Affective and anxiety disorders are the most common psychiatric diagnoses in the general population1,2. The Organisation for Economic Co-operation and Development’s 2018 Health at a Glance report3 estimates that 25 million people (5.4% of the general population) in the European Union were living with an anxiety disorder and more than 21 million people (4.5% of the general population) were living with depressive disorders, which not only cause individual suffering but also high socio-economic costs3. While these prevalence rates are high, they may still underestimate the true extent of such mental health problems because these are known to be underdiagnosed and can exist for a long time before being detected and treated4. Effective diagnostic strategies are therefore of vital importance, not only for obtaining reliable prevalence estimates but also better referral of individuals to adequate treatment.

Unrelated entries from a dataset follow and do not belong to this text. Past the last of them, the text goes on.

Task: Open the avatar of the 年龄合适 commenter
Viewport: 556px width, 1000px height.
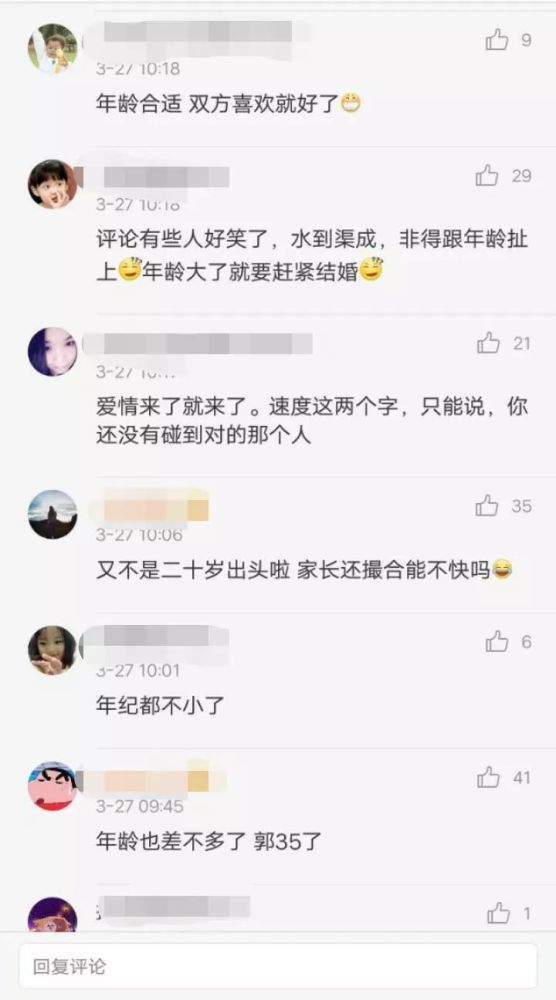Action: pyautogui.click(x=52, y=48)
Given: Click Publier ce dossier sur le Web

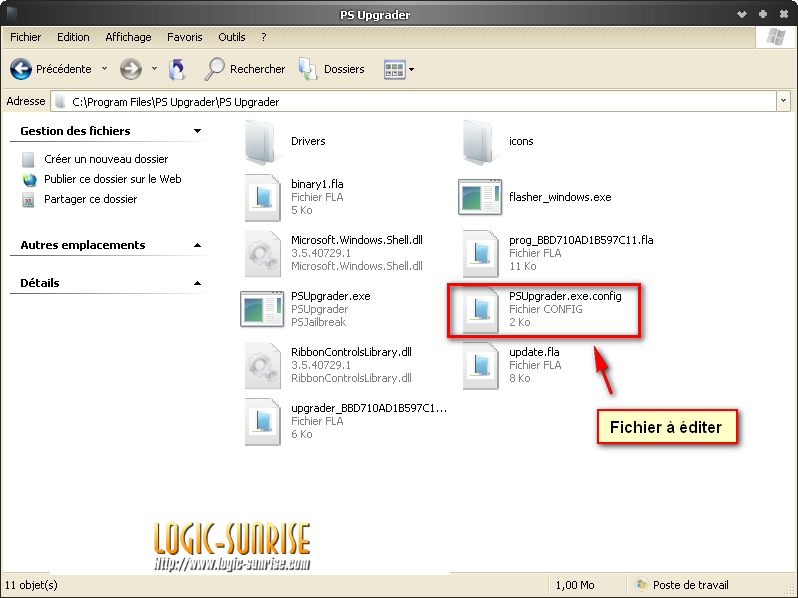Looking at the screenshot, I should coord(112,179).
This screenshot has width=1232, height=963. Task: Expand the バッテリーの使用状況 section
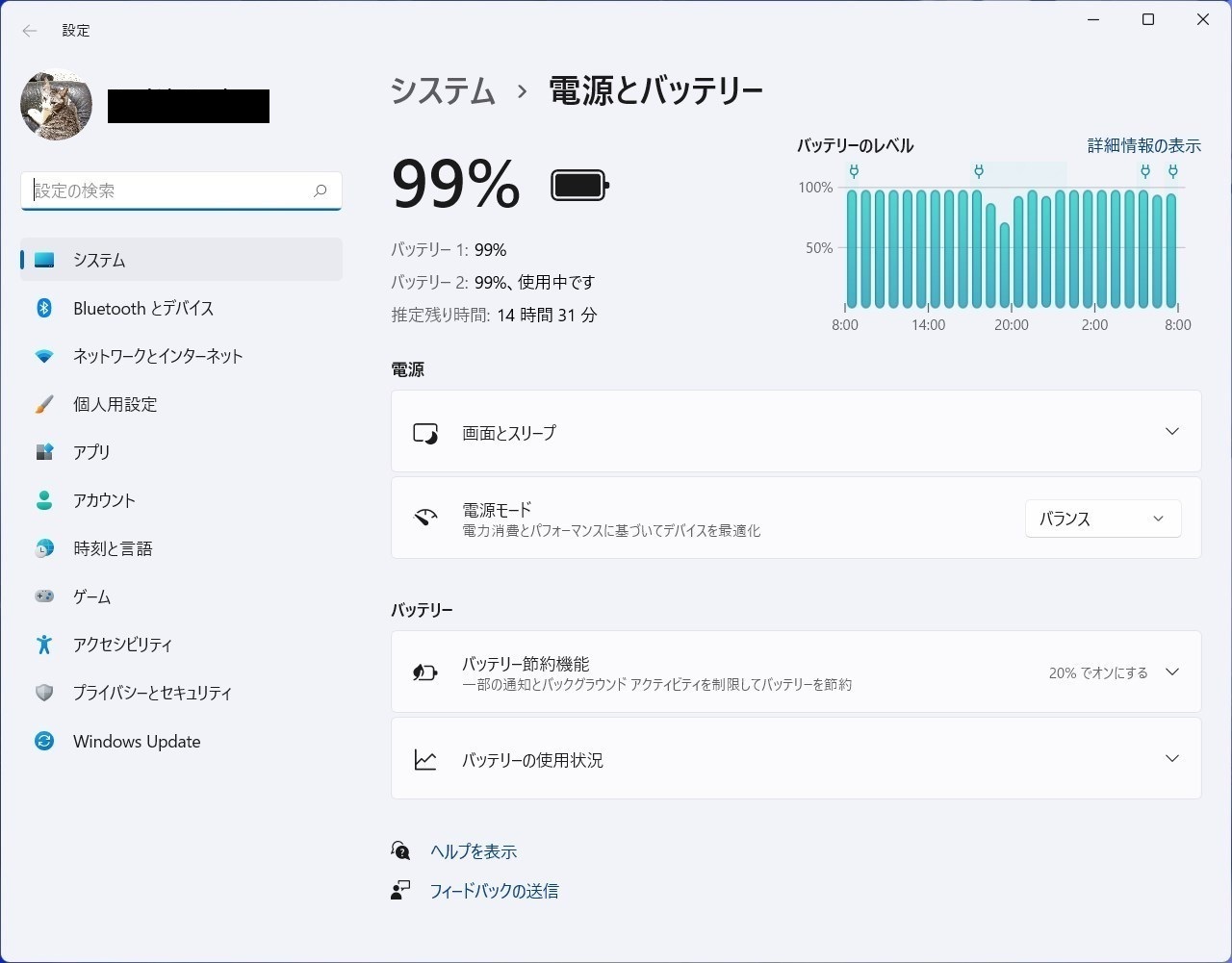(x=796, y=758)
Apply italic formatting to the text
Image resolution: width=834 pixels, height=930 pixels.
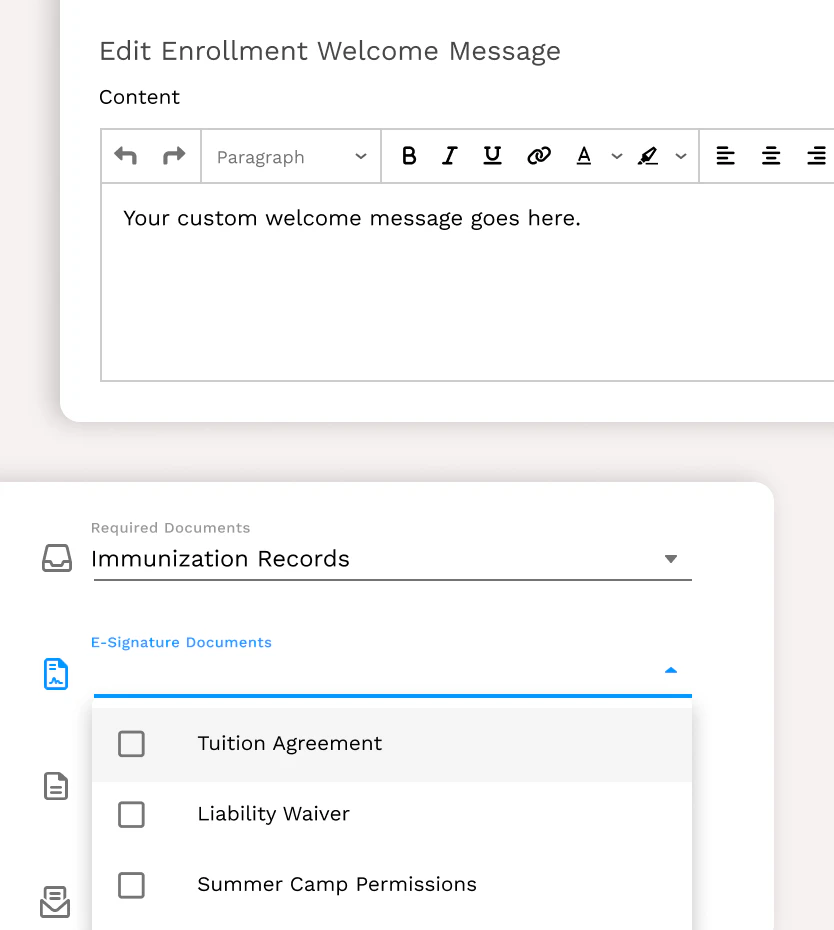coord(449,156)
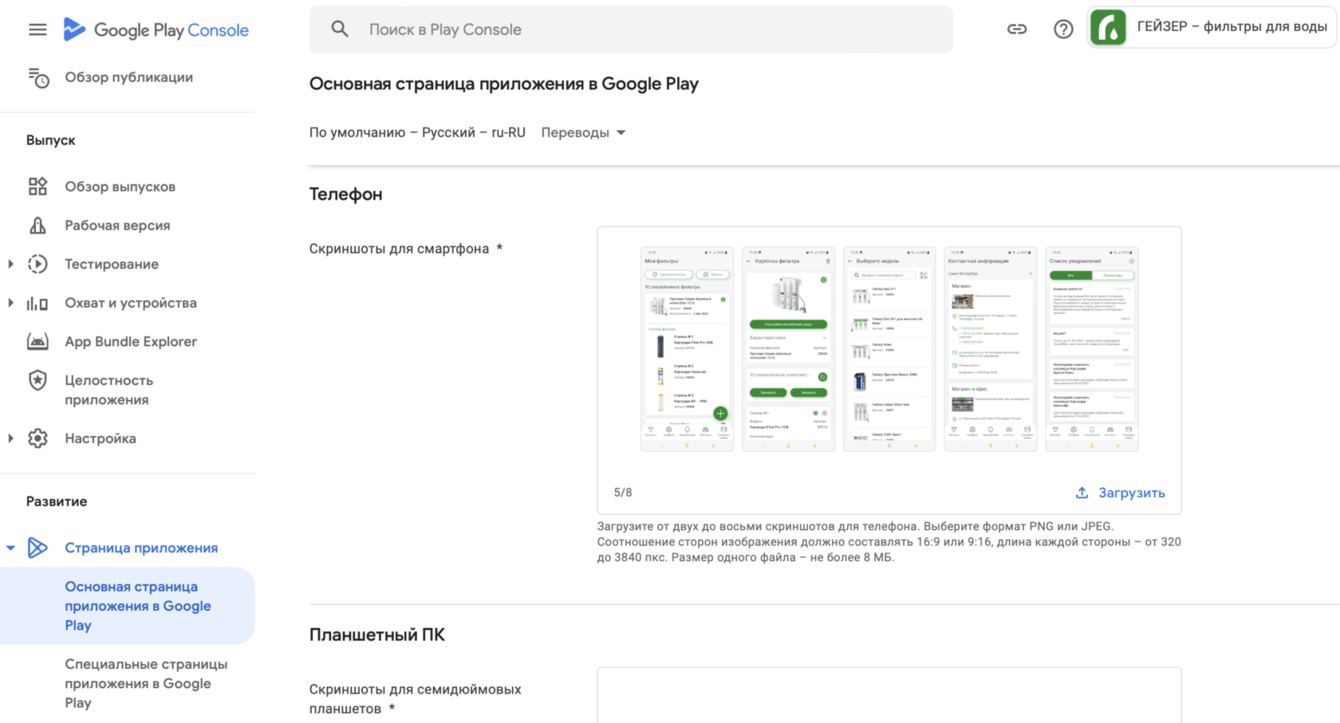Open the Целостность приложения shield item
1340x723 pixels.
coord(108,390)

Structured diagnostic interviews for diagnosis of mental health disorders, such as the Structured Clinical Interview for DSM Disorders (SCID)5, or the Composite International Diagnostic Interview (CIDI)6 are considered the diagnostic gold standard but take a long time to complete and can only be conducted in a one-on-one setting. In contrast, screening questionnaires targeting mental health disorders offer the benefits of being concise and applicable in a wider research context without the need for direct contact with a mental health professional. Such questionnaires allow a detailed assessment of psychological distress levels and may also help to identify individuals with mental health disorders.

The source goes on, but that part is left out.